TASK 1
In the forum thread on Parabuthus liosoma venom, what common name does the first poster give for the scorpion?
TASK 2
Pick up the forum thread on Parabuthus liosoma venom right after its last sentence and keep writing it.

EXCERPT TO READ
************
# Parabuthus Liosoma - question on venom potency and effects



## April Decay (May 28, 2016)

Hey, so my roommate has a Parabuthus Liosoma (black tipped spitting scorpion), and I'm getting a ton of mixed information on its venom. I hold it all the time (not sure of sex) and it's extremely docile. My question basically is, what really is its venom going to do to me if it does in fact sting me? I've heard I could be hospitalized, death, painful sting site for 48 hours, muscle spasms .. anyone? The outcome of this thread will in no way change that I handle it. (=

Thanks in advanced.

Reactions: Dislike 2


----------



## smiittyy (May 28, 2016)

April Decay said:


> Hey, so my roommate has a Parabuthus Liosoma (black tipped spitting scorpion), and I'm getting a ton of mixed information on its venom. I hold it all the time (not sure of sex) and it's extremely docile. My question basically is, what really is its venom going to do to me if it does in fact sting me? I've heard I could be hospitalized, death, painful sting site for 48 hours, muscle spasms .. anyone? The outcome of this thread will in no way change that I handle it. (=
> 
> Thanks in advanced.


I would stop handling it. The result of being envenomated by a P. liosoma could result in any of the above symptoms you described. Though i haven't found a report of a P. liosoma sting resulting in death. Every persons reaction can be different and the amount of venom injected varies greatly.

Hospital bills can get pricey, and ive heard accounts of hospital staff wanting to induce a coma after being told of an Androctonus envenomation. While the parabuthus arent in the same league as Androctonus(regarding level of toxicity) you just don't know what your symptoms will be or how the hospital will react when you get there.
************
STORED DATA
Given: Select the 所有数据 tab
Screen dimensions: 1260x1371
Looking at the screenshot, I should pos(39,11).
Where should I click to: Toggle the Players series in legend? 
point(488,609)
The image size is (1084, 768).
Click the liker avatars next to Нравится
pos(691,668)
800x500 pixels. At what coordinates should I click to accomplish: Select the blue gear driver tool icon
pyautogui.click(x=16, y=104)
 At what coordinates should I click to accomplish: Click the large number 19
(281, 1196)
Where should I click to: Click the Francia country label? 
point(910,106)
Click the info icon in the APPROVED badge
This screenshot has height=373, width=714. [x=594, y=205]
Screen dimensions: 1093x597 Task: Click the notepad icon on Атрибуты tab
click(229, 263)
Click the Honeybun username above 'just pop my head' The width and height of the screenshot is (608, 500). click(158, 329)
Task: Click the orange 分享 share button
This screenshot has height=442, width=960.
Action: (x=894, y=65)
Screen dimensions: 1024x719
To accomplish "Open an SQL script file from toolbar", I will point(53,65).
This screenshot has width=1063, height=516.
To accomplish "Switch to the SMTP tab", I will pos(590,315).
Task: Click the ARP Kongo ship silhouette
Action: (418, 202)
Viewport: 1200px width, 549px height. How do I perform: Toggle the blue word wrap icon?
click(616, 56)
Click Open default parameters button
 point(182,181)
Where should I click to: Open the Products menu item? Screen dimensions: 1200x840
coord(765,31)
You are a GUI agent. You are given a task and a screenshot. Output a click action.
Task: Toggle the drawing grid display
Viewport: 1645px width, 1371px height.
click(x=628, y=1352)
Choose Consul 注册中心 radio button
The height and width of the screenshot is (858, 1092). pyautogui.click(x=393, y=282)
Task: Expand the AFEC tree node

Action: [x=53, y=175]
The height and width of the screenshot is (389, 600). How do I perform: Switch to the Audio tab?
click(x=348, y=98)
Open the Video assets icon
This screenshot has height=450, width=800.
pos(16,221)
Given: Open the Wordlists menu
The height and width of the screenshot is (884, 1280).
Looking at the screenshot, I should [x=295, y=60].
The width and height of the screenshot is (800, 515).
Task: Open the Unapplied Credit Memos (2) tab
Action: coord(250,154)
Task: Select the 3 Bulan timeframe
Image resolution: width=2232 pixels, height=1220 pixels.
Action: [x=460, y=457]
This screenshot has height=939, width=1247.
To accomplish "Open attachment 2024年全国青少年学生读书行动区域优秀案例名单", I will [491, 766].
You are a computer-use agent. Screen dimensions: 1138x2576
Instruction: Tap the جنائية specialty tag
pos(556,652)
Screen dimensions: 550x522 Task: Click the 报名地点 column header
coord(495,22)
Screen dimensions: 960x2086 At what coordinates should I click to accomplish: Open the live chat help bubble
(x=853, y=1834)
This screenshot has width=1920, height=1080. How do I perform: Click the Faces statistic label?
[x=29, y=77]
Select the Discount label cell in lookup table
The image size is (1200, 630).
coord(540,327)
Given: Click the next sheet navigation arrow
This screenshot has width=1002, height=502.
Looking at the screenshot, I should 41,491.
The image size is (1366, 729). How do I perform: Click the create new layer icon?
************
OUTPUT 1
Black tipped spitting scorpion.

OUTPUT 2
So the fact that you just want to handle your roomates pet could at the very minimum cost you alot of money and of course there always that small chance you could die.

Im no expert.

Reactions: Agree 6


----------



## Chris LXXIX (May 28, 2016)

Eh... what can i say? Basically the: "please, don't handle..." adding all the past & present 'Cons' out there wouldn't change that habit of yours, no? The "enjoy your Arachnids and stay safe"?  That's only a mantra for "losers" 

To state every possible medical issues and complications is academic and a bit useless. I've never owned one, nor i don't plan (not much a Scorpion man) but i've never, as well, been bitten/stung in 25 years of Arachnids keeping so i don't have "first finger" direct experience to share with you.

Plus, as smiittyy said, enters a lot of things: age, the general health shape of someone, the venom quantity injected etc etc and etc

So there's only one way to find out that 100% The "hard way". If happens, write a detailed report, at least.

From the little i know about, however, genus _Buthidae _aren't something to 'joke' with but oh well.

Reactions: Like 1


----------



## Scorpionluva (Jul 11, 2016)

I would say if you truly want to hold a scorpion - get a hadrurus species to hold  
I don't promote the holding of any specie but a less venomous specie would be a better alternative if you can't let go of wanting to hold a scorpion. I've held dozens of hadrurus and never been stung.  Although I've heard they can be painful - no lasting effects or systematic problems later on in life either.  
Parabuthus species have a lot of nasty components in their venom and although it may not kill you - you may face horrible problems down the road that will ultimately change your life for the worse. 
Also if you were to be stung and god forbid you did die from it - the lasting effects of you holding it could ultimately get such Arachnids banned and would affect the rest of us keepers who truly treat these scorpions with the respect they deserve

Reactions: Like 1 | Agree 2


----------



## shining (Jul 11, 2016)

I had a P. liosoma that I've handled a handful of times. Extremely docile yet quite potent. I wouldn't advocate doing it often if at all. I posted a video of me handling mine in the scorpion videos thread.


----------



## G. Carnell (Jul 12, 2016)

Sadly advice on this forum won't stop someone handling!!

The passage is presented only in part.